エリーゼは、彼のことを彼以上によく知る存在から、どういう妨害工作が有効か聞かされていた。

(例えば、あえて殺さず、火の手だけを上げさせるとかね)

彼ならば、彼ならばきっと涙ぐみながらも、救いの手を差し伸べるだろう。その手が例え届かないと直感していようとも。

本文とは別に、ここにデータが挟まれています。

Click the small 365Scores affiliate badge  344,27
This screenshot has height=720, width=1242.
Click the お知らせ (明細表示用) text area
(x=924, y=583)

「……さまざまな種族、さまざまな派閥……それらが集まって、この苦境を手と手を取り合って乗り越えられるというのなら、……それはそれで――いいえ、それこそが唯一のわたくしの敗北でしょう」

エリーゼの大胆な作戦の大前提は「生物は絶対に分かり合えない」というものだ。

もしこのピンチを逆にきっかけとして、種族を越え、組織の利害を越えて手を取り合うようなことがあれば、こんな騒ぎなど鎮圧される。

だが実際は、そうはならない。

血まみれの軍隊同士――しかもついさっきまで暴徒を殺していたような者たちが、戦場さながらの殺気立った場所で、いきなり遭遇するのだ。
回れ右して来た方向を戻るなら、まだマシというレベル。

「手を取り合うなど……ククク……手を取り合うなど…………フフフフフ……」

あまりのあり得なさに、エリーゼは笑いをこらえることができない。

皮肉なことに、もし世界中の人々が、フウマのようであれば、この争いなどあっという間に鎮圧される。だが実際は違う。

支柱が崩れた。

それからしばらく間があり、ゴゴゴゴゴッという不気味な振動と音と共に、支柱が支えていた辺りの天井がゆっくりと陥没してくる――そう見えた瞬間、

ドシャァァァァ……、と。
土砂と敷石と肉塊が落ちてくる。ばらばらと燃えた木片が落ちてきたのは、建物が崩れてきたためだろう。

さすがにここまで生き残った獣人たちだった。
支柱が壊れた瞬間に飛びのくように逃げたため、その崩落に巻き込まれたものはいない。

その土砂と敷石、木片の残骸の山がかすかにうごめく。おそらく地面に落下して、固い石や木にもみくちゃにされたものの生き残った者がいたらしい。だが所詮たかが数人だろう。

「さぁ、次に行きますよ。時間がありません」

いくら炎と崩落によって包囲網を作ってあるとはいえ、永遠にそんなものは続かない。燃えるものがなくなれば、炎の勢いも弱まる。